After spending years pretending music downloading would go away, and then applying the ‘use a sledgehammer to crack a nut’ approach, the music biz is trying a different approach. They’re now asking fans to not illegally download music, pretty please!
Likening it to a drink driving campaign, Music Matters is a UK based initiative supported by Spotify and music retailers Amazon, HMV and Tesco.
The campaign is centred around a website which uses a softly, softly approach; offering advice on legal ways to purchase music. In effect the site is a showcase for a series of animated short films which look like your average first year film school student film.
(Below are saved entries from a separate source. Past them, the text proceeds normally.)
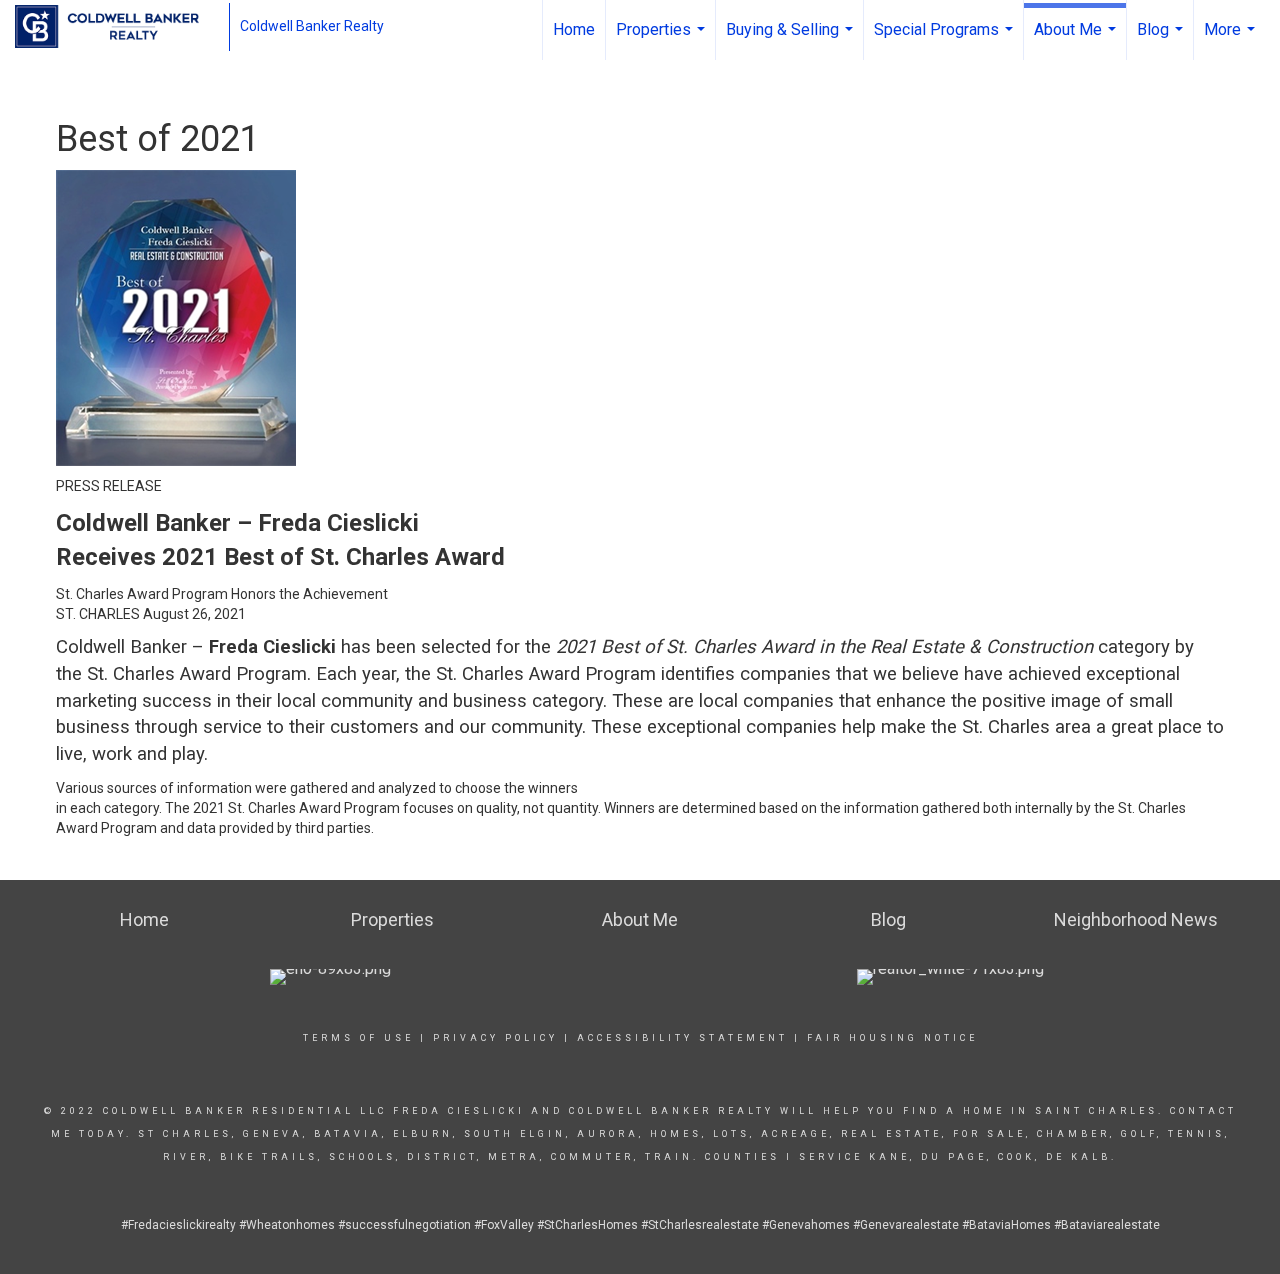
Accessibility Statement (682, 1038)
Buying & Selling (792, 40)
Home (574, 29)
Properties (663, 40)
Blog (1162, 40)
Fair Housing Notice (892, 1038)
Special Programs (946, 40)
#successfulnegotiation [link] (404, 1225)
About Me (1077, 40)
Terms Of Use (358, 1038)
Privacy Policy (495, 1038)
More (1232, 40)
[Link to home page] (117, 27)
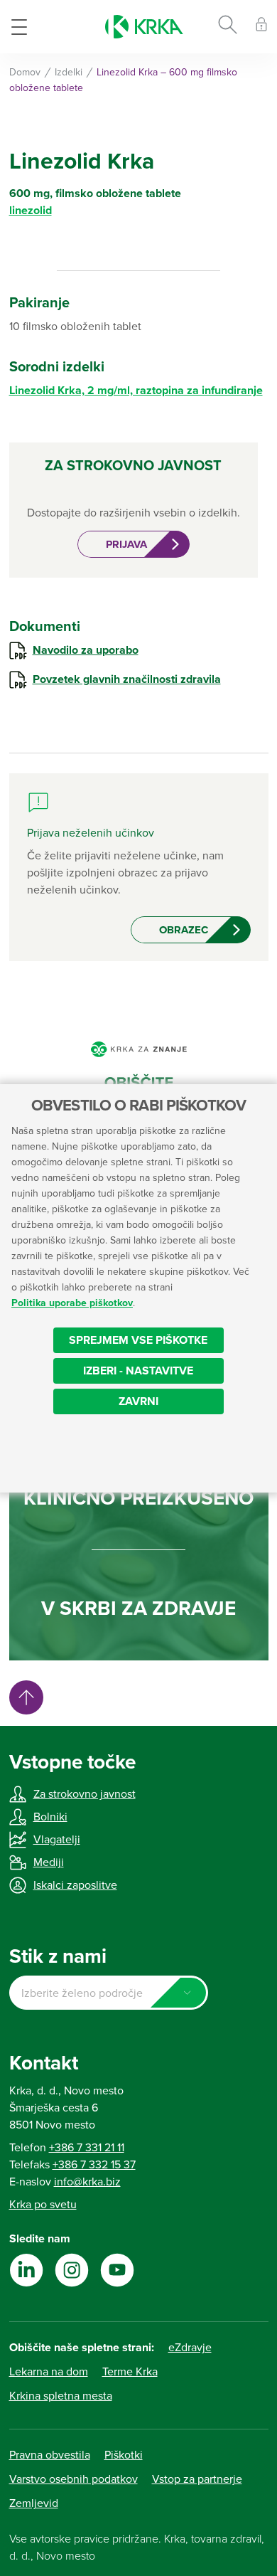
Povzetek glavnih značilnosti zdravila (127, 679)
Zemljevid (33, 2503)
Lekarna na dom (48, 2372)
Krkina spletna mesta (60, 2396)
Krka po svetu (43, 2205)
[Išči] (227, 27)
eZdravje (190, 2348)
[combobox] (108, 1993)
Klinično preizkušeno (138, 1498)
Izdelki (68, 72)
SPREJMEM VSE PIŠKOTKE (138, 1340)
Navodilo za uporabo (85, 650)
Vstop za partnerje (197, 2479)
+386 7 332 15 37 (94, 2165)
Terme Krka (130, 2372)
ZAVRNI (138, 1401)
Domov (24, 72)
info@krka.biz (87, 2182)
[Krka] (144, 26)
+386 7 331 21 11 (86, 2148)
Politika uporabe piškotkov (72, 1303)
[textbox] (108, 1993)
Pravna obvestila (49, 2455)
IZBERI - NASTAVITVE (138, 1371)
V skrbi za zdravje (138, 1608)
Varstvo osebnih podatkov (73, 2479)
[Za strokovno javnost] (261, 26)
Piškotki (123, 2455)
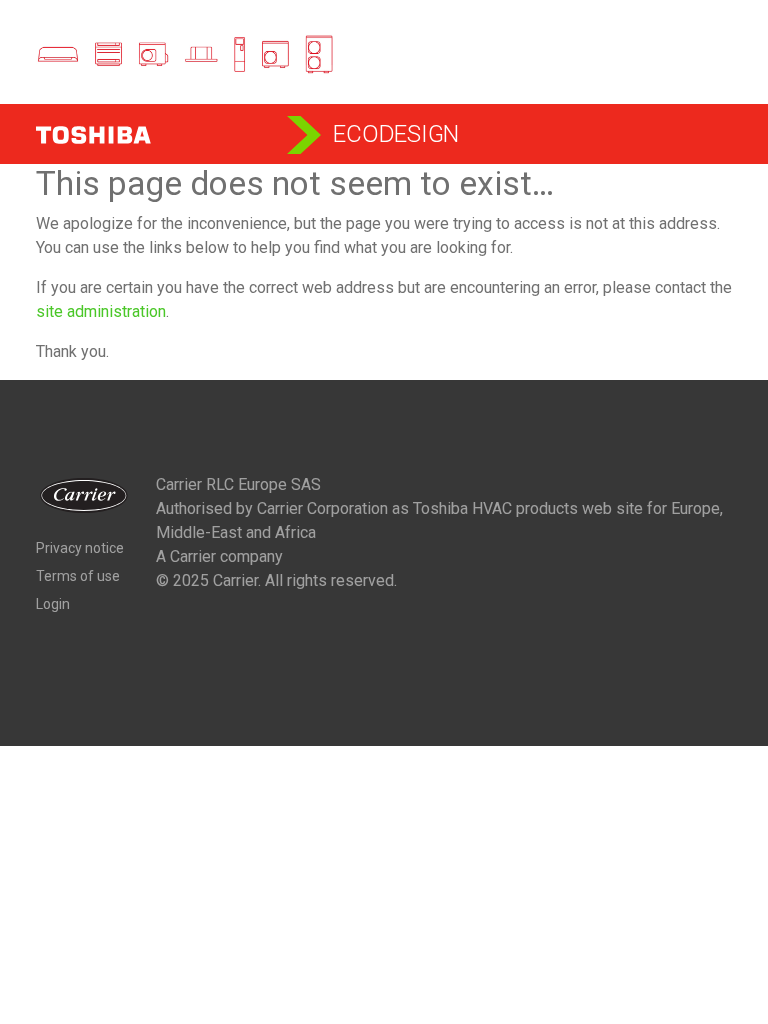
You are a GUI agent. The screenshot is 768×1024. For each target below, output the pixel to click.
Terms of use (78, 576)
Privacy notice (80, 548)
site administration (101, 311)
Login (53, 604)
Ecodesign (396, 134)
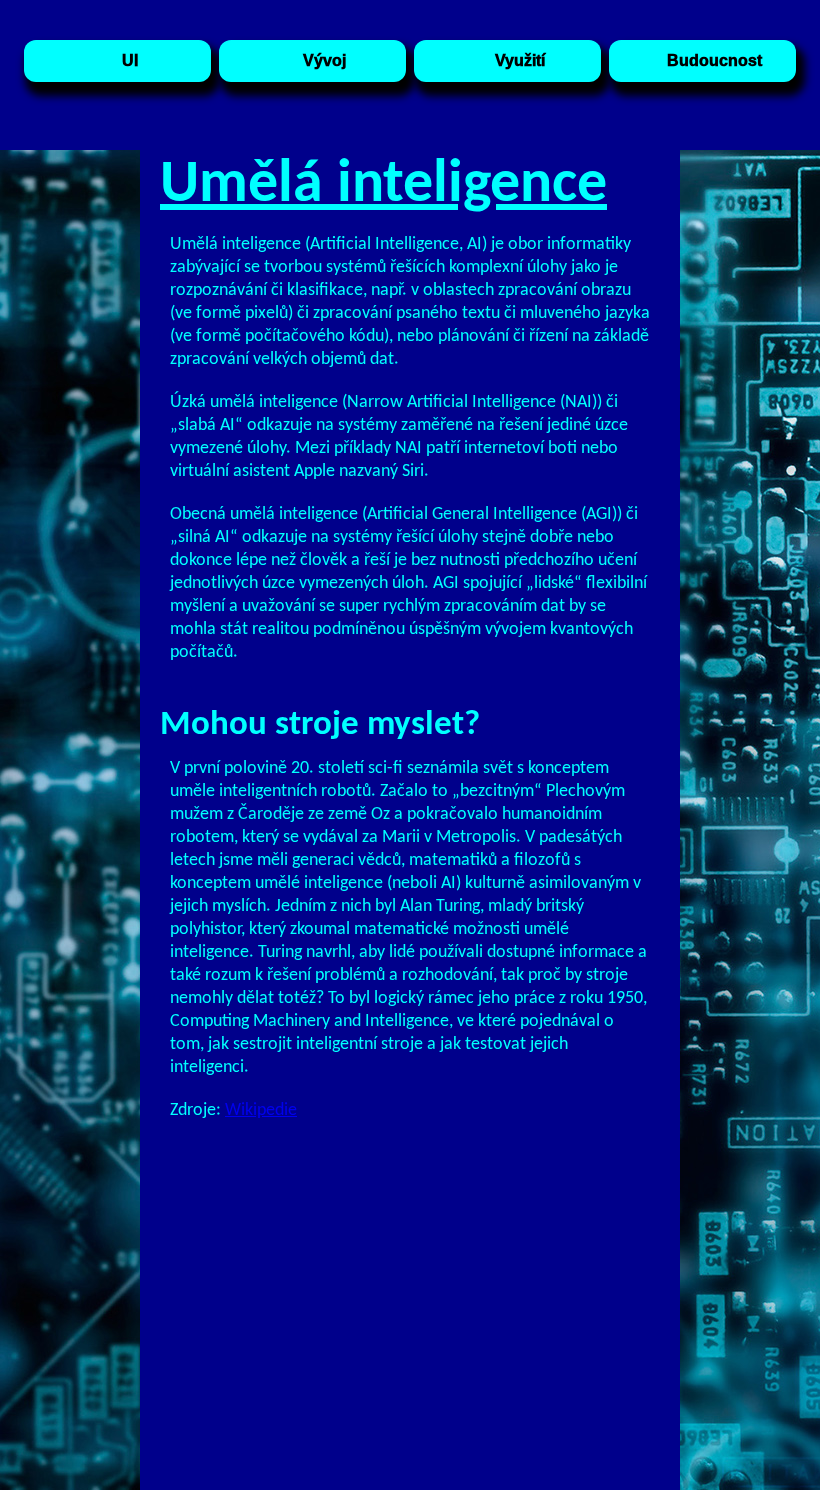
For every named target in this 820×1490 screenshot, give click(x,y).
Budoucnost (714, 60)
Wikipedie (261, 1110)
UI (130, 60)
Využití (520, 60)
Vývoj (324, 60)
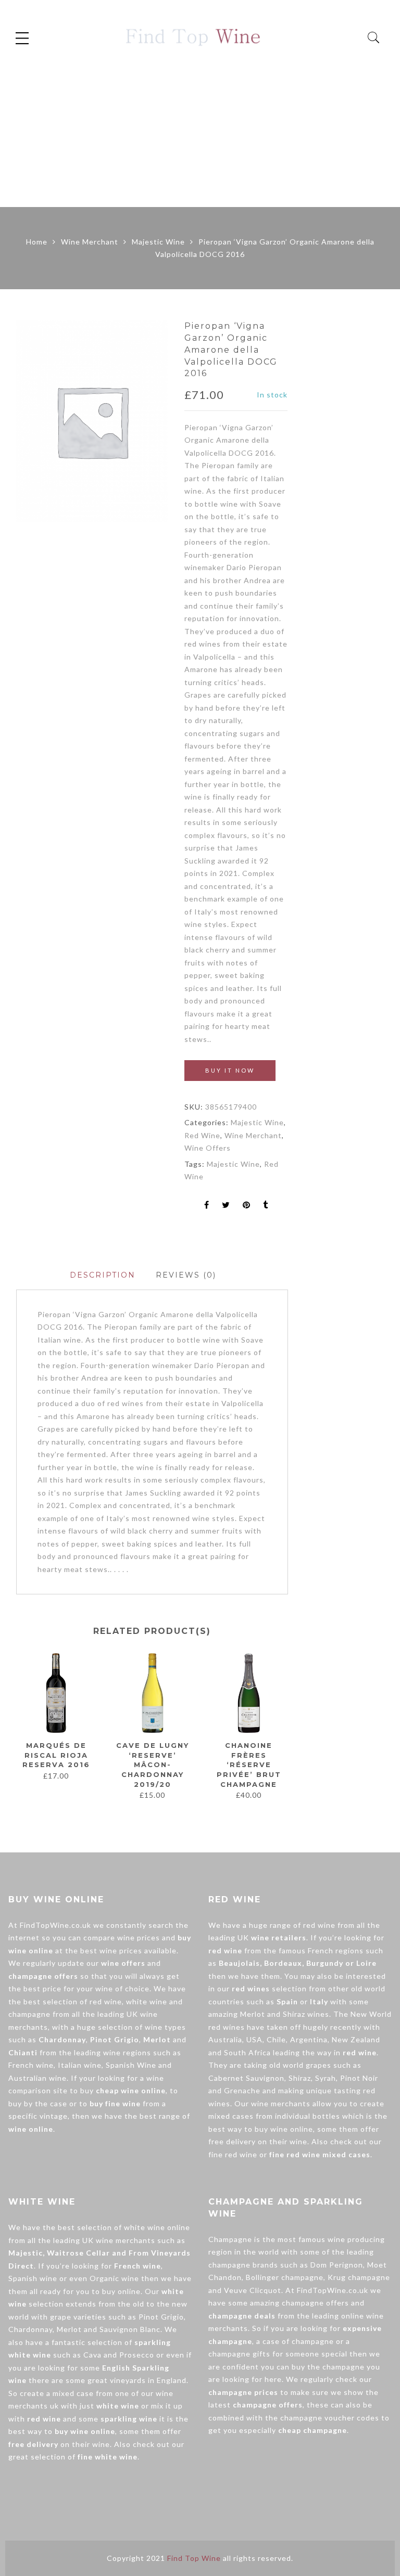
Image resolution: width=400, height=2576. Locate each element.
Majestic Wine (158, 241)
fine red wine (232, 2154)
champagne (29, 2014)
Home (36, 241)
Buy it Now (230, 1070)
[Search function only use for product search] (373, 37)
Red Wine (202, 1135)
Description (102, 1275)
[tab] (102, 1275)
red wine (106, 2001)
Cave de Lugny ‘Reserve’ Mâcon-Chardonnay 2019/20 (152, 1764)
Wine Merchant (89, 241)
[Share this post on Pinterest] (247, 1205)
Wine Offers (207, 1147)
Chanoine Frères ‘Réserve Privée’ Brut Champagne (249, 1764)
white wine (146, 2001)
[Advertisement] (200, 129)
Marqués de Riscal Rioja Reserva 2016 (56, 1755)
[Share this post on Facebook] (206, 1205)
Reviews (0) (186, 1275)
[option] (92, 421)
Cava (92, 2354)
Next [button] (283, 1731)
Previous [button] (16, 1731)
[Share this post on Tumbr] (265, 1205)
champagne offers (315, 2302)
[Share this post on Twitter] (226, 1205)
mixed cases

The films use a pedagogical feminist approach to analyse in a post structural context … (okay we made the wanky academic bit up) the music of artists ranging from The Jam to Kate Bush, Sigur Ros to Nick Cave.
Tone Deaf watched the Nick Cave and Kate Bush ones – the former would have embarrassed Nick with its glib ‘music saved Nick from a life of crime’ message, while the Kate Bush one has grammar errors and states that she has retired from music to bring up a family. Clearly they forgot her comeback releasing Aerial a few years ago. The initiative is being spearheaded by Niamh Byrne of Universal Music in London.
Since it seems like a film school assignment, Tone Deaf has pulled out our red pen and given it somewhere between a pass and a credit, with our comments reading ‘A noble idea let down in execution by condescending narrative, low production quality, factual errors and poor grammar’.